The Great Utah-BYU Divide, and Me in the Middle

Judging by my e-mail, it must be football season.

Before the first game has been played, I’m already getting hate mail from fans on both sides of the BYU-Utah divide. And on both sides, they’ve been accusing me of being partisan to the other.

The impetus was my column for Wednesday’s paper, wherein I wrote — lightly, I thought — that after everything the Utes did this summer, BYU stole its thunder this week by going independent. I figured it was just a humorous observation, but when it comes to Utah vs. BYU, it seems there isn’t a ton of room for humor.

As I noted previously, it surprised me that fans of either team thought I was cheering for anyone.

It was an observation, people, not propaganda.

Wrote one reader: “Wow, Brad, you really out-did yourself to put a Utah spin on the BYU announcement. Congratulations!! I didn’t think it was possible for an objective person to believe a school that has been contemplating it’s future for the past 3 or so years could look at their last-minute announcement, which they had played close to the vest, as a negative snub of their recent rival. Only a partisan Utah fan, not a true sports reporter, would suggest such a thing, couched in terms of illegal activity (stealing).”

On the other end of the spectrum was this: “Spin it baby, spin it. Wow, what a strange angle you took. ‘steals the spotlight’ is the story? So it’s all about the Utes in the end? You’ve clearly missed the mark on what the sentiment is outside your office. BYU finally chose between ok, bad and worse. BYU are fans are going through buyer remorse after about an hour of excitement and Ute fans are beginning to actually feel bad for BYU. “

Another reader contributed this: “Brad, I just read your latest article about stealing the spotlight with their announcement about going independent in football and joining the mighty WCC in basketball and all other sports. I guess in your expert opinion joining the WCC is stealing the thunder away from Utah who is only joining a sub-par conference like the PAC 10. Do you have any idea how ridiculous that sounds to anyone outside of Cougar nation? Is your newspaper really worthy of being considered part of journalism?”

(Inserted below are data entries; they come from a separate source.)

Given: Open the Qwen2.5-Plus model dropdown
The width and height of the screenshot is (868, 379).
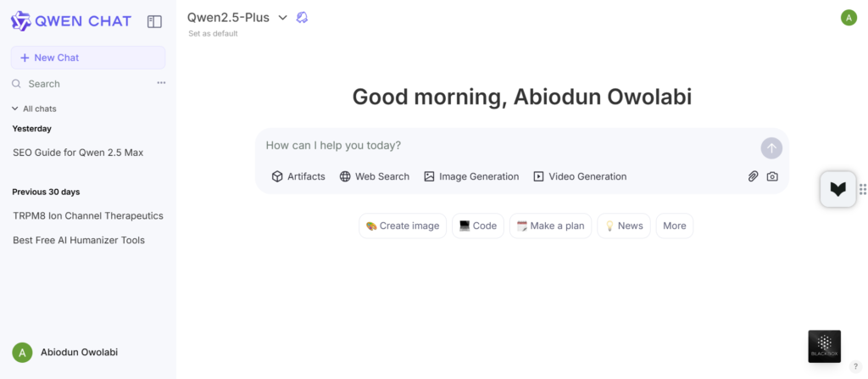Looking at the screenshot, I should pyautogui.click(x=237, y=18).
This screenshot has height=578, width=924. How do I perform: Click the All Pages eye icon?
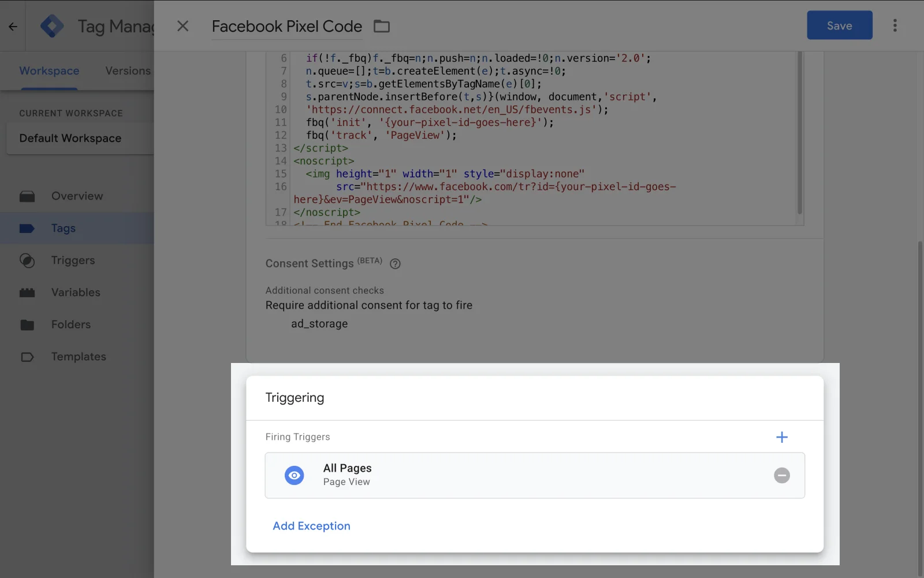[294, 475]
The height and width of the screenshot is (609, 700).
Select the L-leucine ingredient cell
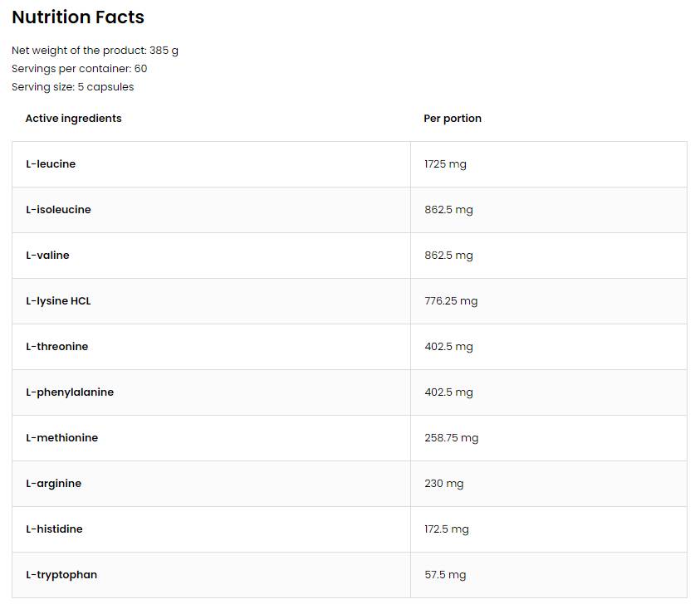pyautogui.click(x=51, y=164)
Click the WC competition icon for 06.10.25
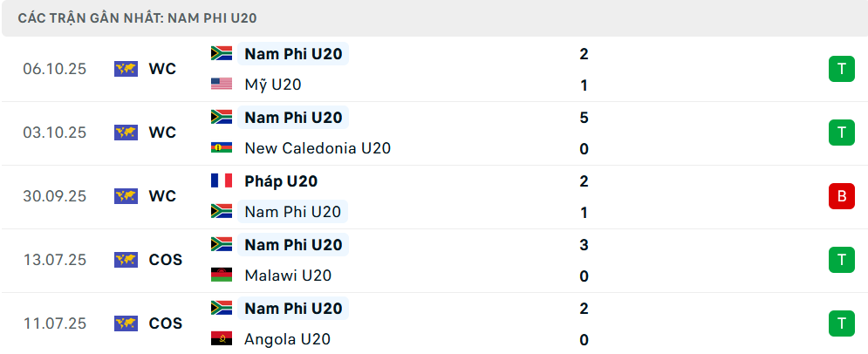This screenshot has width=868, height=354. click(x=126, y=69)
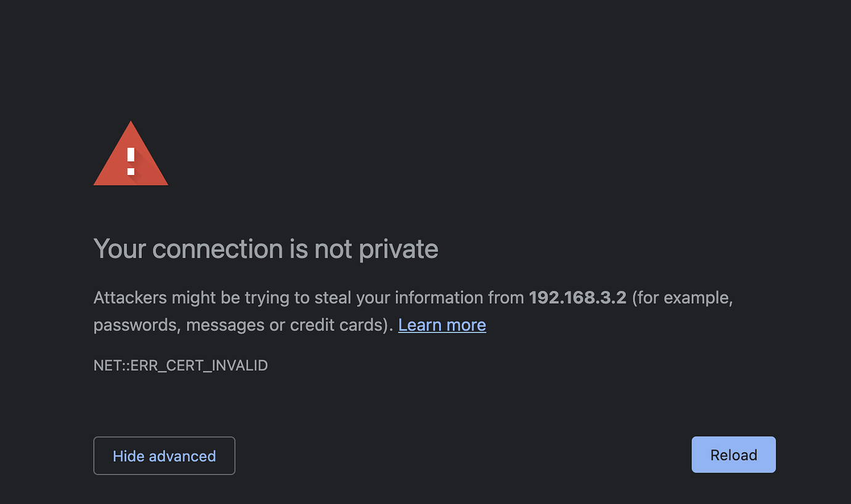This screenshot has height=504, width=851.
Task: Expand the NET::ERR_CERT_INVALID error code
Action: click(181, 365)
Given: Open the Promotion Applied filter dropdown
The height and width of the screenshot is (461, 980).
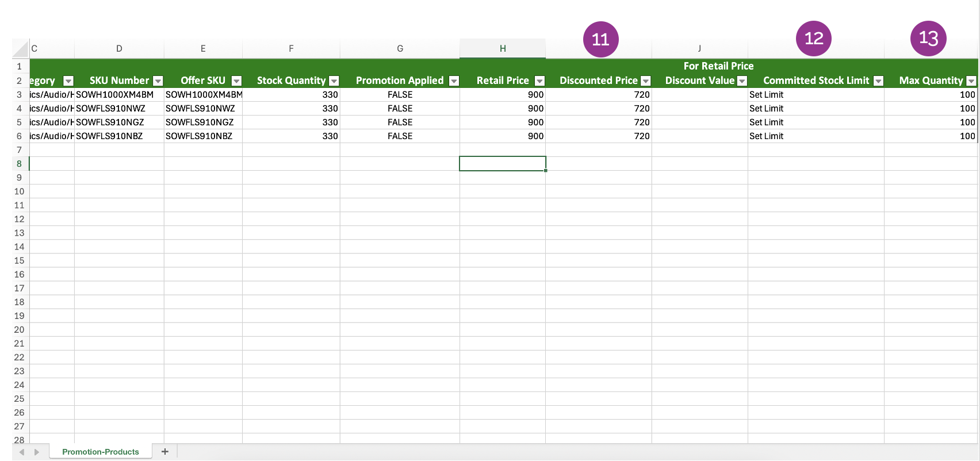Looking at the screenshot, I should pyautogui.click(x=454, y=81).
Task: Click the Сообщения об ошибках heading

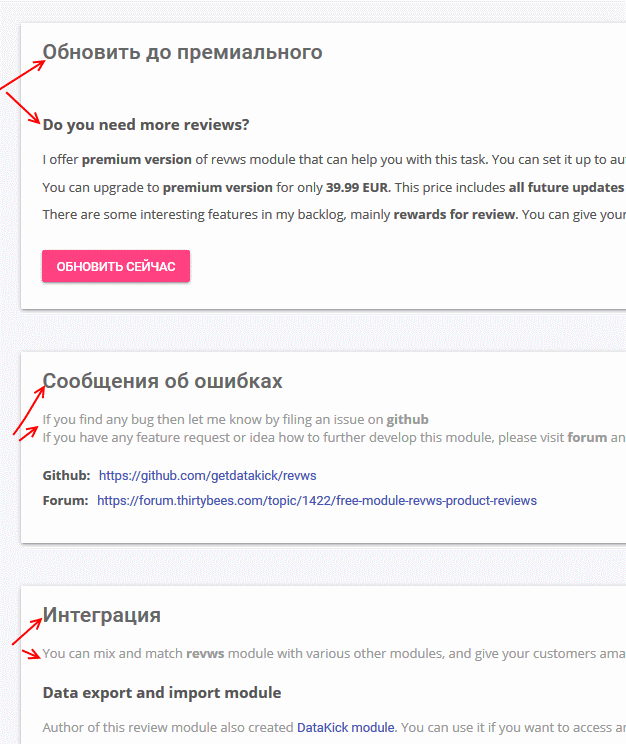Action: coord(163,381)
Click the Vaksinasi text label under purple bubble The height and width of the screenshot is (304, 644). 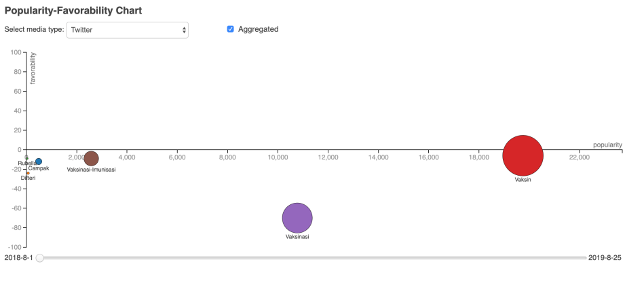pyautogui.click(x=297, y=237)
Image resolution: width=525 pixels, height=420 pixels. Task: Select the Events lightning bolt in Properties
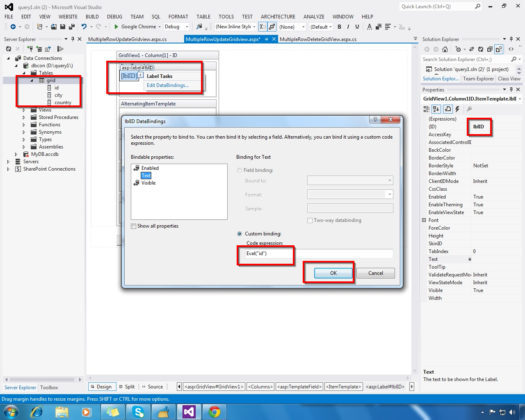[x=457, y=109]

And finally: “Get a clue…..this isn’t the 80′s anymore. Happy Valley’s glory days are a distant image in the rear view mirror…thankfully most people realize that.”

I really wasn’t spinning, pushing or promoting either school, just observing that even at the start of one of Utah’s most interesting years, BYU manages to get into the story. Those teams will be competing for headlines, it seems, for a lot of years. Sorry to disappoint readers, but there was no agenda on my part, or the newspaper’s, just a good column angle.

I can hardly wait to see the mail I get during rivalry week.